Computer Science Department, School of Science, Loughborough University, Loughborough, United Kingdom.
Centre for Analytical Science, School of Science, Loughborough University, Loughborough, United Kingdom.
PLoS One. 2022 Apr 12;17(4):e0265399. doi: 10.1371/journal.pone.0265399. eCollection 2022.
Volatile organic compounds (VOCs) in human breath can reveal a large spectrum of health conditions and can be used for fast, accurate and non-invasive diagnostics. Gas chromatography-mass spectrometry (GC-MS) is used to measure VOCs, but its application is limited by expert-driven data analysis that is time-consuming, subjective and may introduce errors. We propose a machine learning-based system to perform GC-MS data analysis that exploits deep learning pattern recognition ability to learn and automatically detect VOCs directly from raw data, thus bypassing expert-led processing. We evaluate this new approach on clinical samples and with four types of convolutional neural networks (CNNs): VGG16, VGG-like, densely connected and residual CNNs. The proposed machine learning methods showed to outperform the expert-led analysis by detecting a significantly higher number of VOCs in just a fraction of time while maintaining high specificity. These results suggest that the proposed novel approach can help the large-scale deployment of breath-based diagnosis by reducing time and cost, and increasing accuracy and consistency.

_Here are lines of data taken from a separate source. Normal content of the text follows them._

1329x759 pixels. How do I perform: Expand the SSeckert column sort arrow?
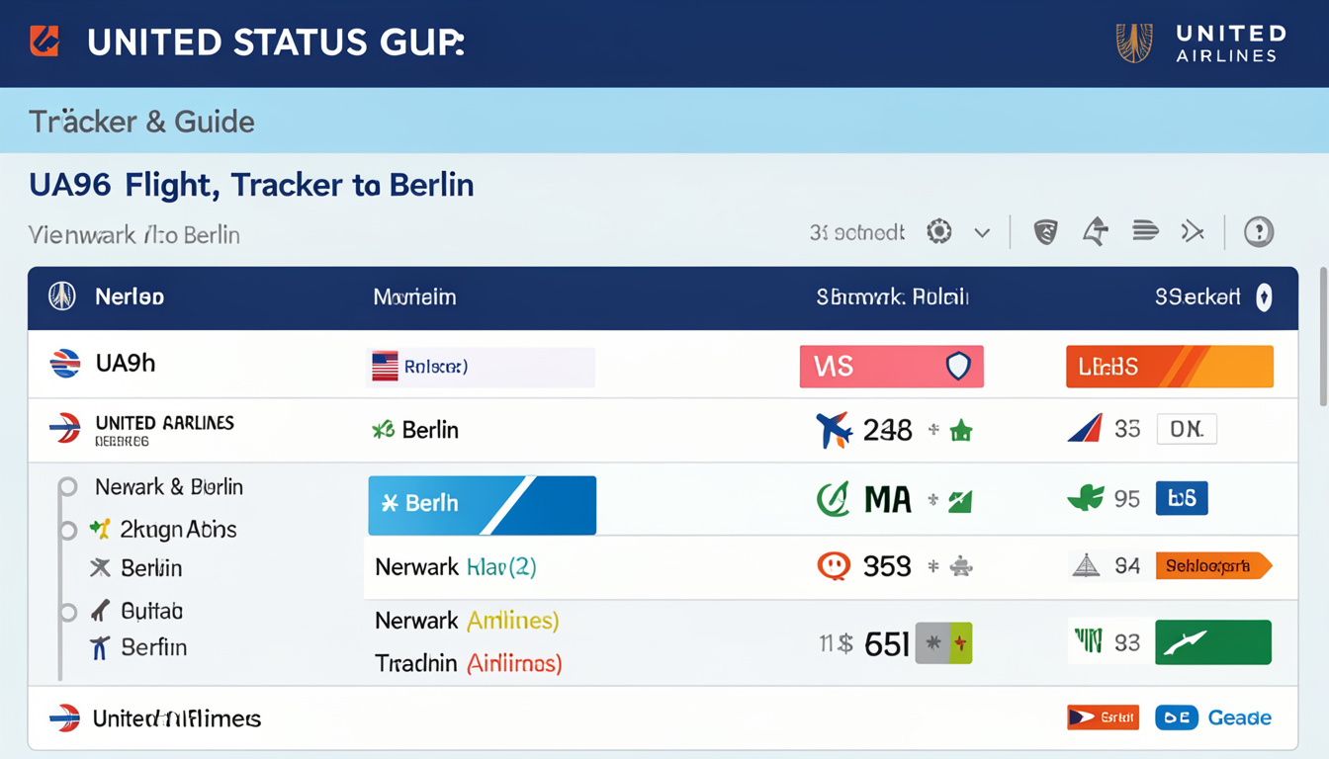click(x=1263, y=297)
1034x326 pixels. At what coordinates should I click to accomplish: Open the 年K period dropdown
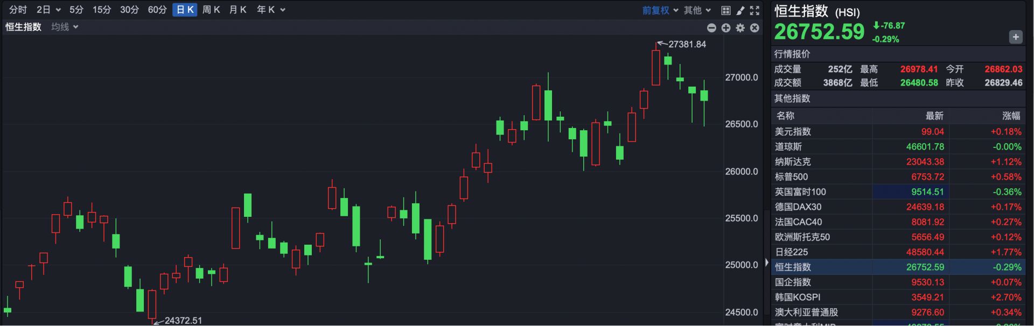(271, 10)
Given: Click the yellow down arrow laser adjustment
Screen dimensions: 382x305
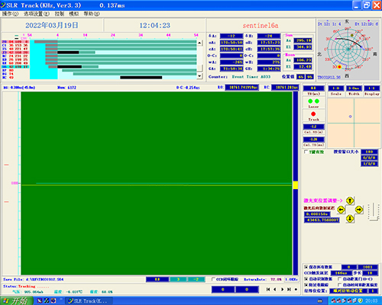Looking at the screenshot, I should [350, 218].
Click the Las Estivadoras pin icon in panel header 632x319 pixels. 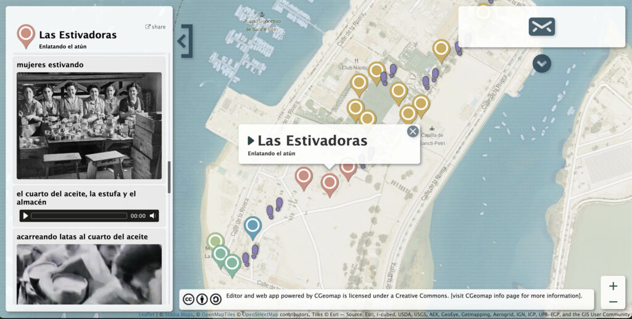pos(26,36)
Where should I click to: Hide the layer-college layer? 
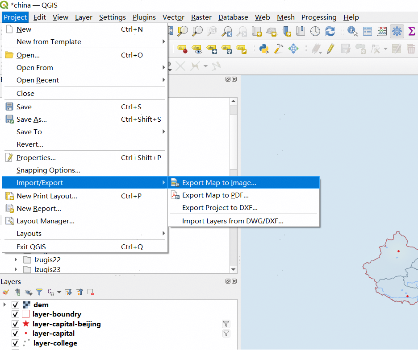pos(16,343)
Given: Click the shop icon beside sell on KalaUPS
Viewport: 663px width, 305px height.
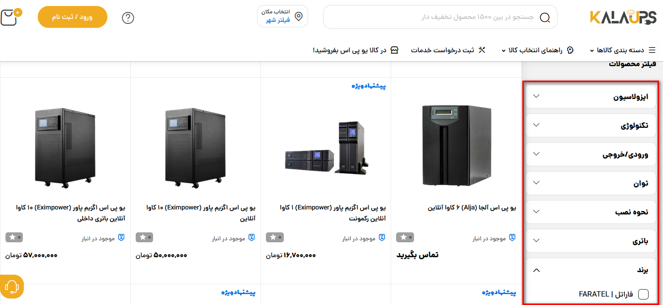Looking at the screenshot, I should pyautogui.click(x=395, y=50).
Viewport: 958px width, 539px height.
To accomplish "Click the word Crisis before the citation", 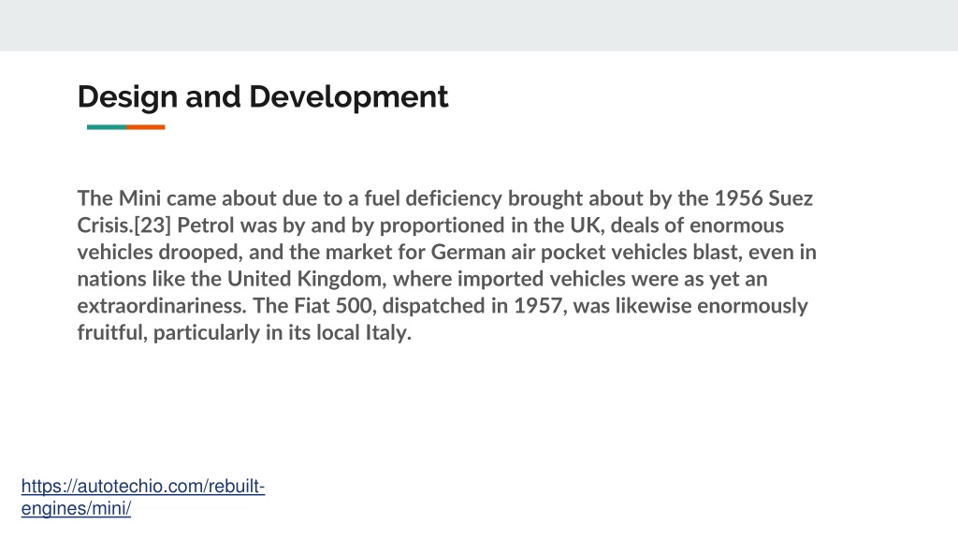I will (104, 225).
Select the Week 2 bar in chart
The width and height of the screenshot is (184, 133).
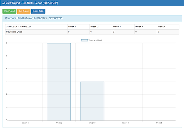(59, 82)
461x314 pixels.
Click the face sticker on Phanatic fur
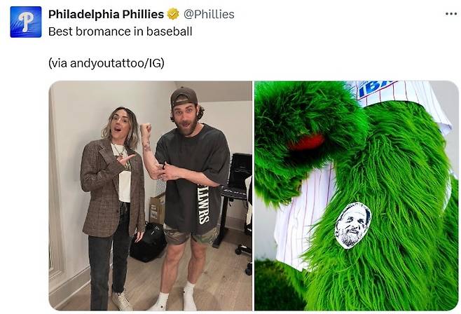[x=352, y=225]
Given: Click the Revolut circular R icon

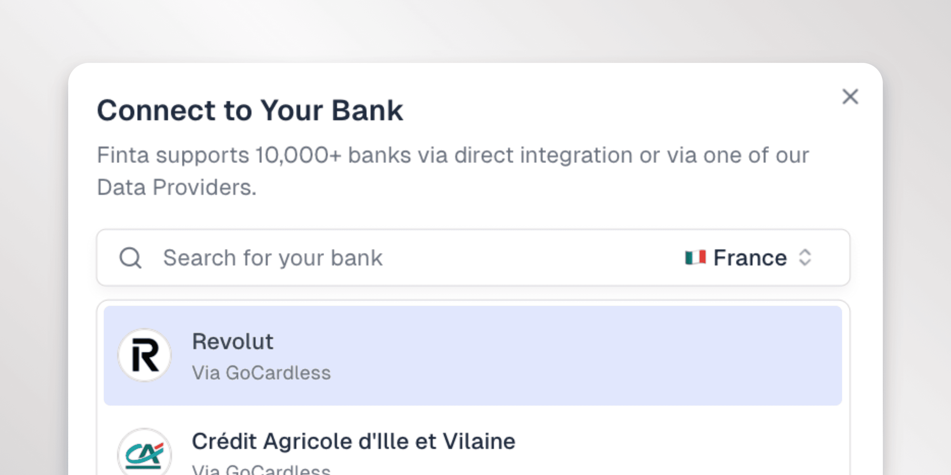Looking at the screenshot, I should tap(145, 355).
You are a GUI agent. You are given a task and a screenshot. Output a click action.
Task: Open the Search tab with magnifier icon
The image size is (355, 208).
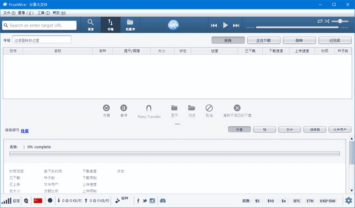(x=91, y=24)
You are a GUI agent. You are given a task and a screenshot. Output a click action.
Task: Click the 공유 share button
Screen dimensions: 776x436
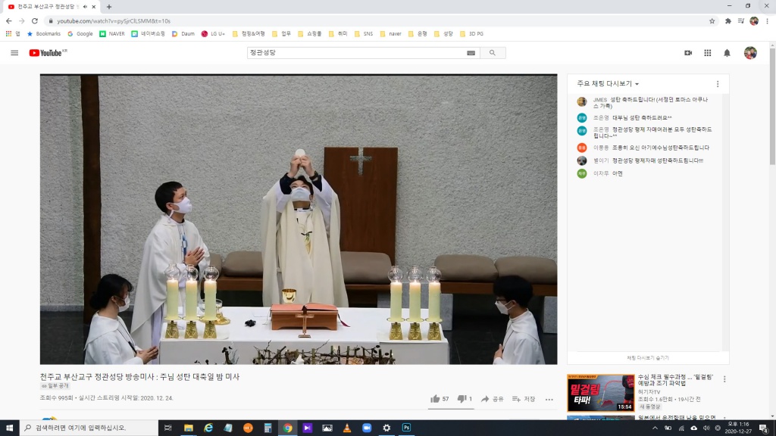coord(493,399)
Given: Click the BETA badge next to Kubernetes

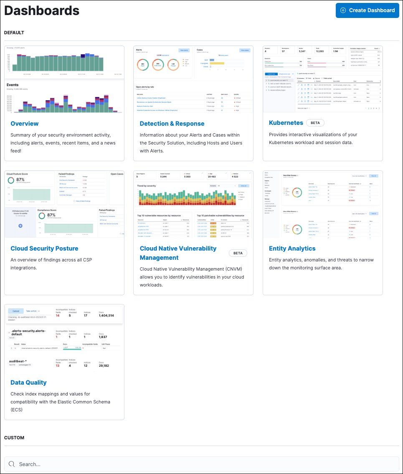Looking at the screenshot, I should [315, 123].
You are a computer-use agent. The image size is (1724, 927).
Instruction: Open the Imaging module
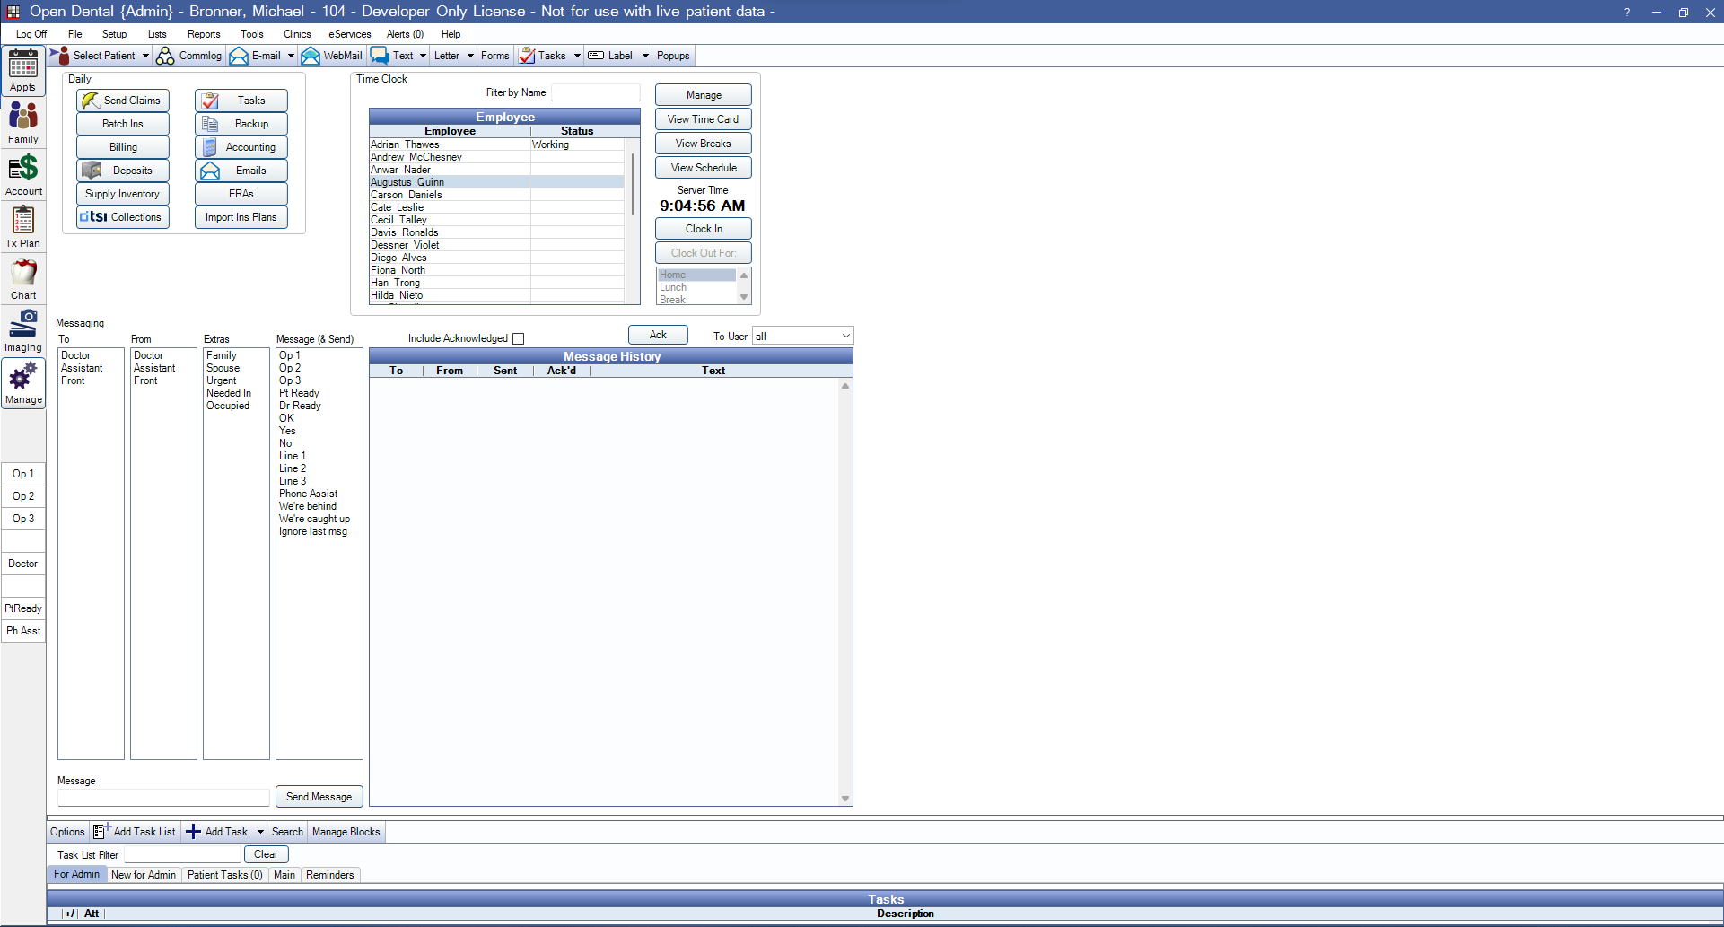click(23, 330)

人体呼吸中的挥发性有机化合物 (VOCs) 可以揭示出大范围的健康状况,可用于快速、准确和非侵入性诊断。气相色谱-质谱联用 (GC-MS) 用于测量 VOCs,但由于专家驱动的数据分析耗时、主观且可能引入误差,其应用受到限制。我们提出了一种基于机器学习的系统来进行 GC-MS 数据分析,该系统利用深度学习模式识别能力,直接从原始数据中学习和自动检测 VOCs,从而绕过专家主导的处理。我们在临床样本上评估了这种新方法,并使用了四种卷积神经网络 (CNNs):VGG16、VGG 类、密集连接和残差 CNNs。研究结果表明,与专家主导的分析相比,所提出的机器学习方法通过在极短的时间内检测到数量显著更多的 VOCs,同时保持高特异性,从而表现出更好的性能。这些结果表明,通过减少时间和成本,提高准确性和一致性,所提出的新方法可以帮助大规模部署基于呼吸的诊断。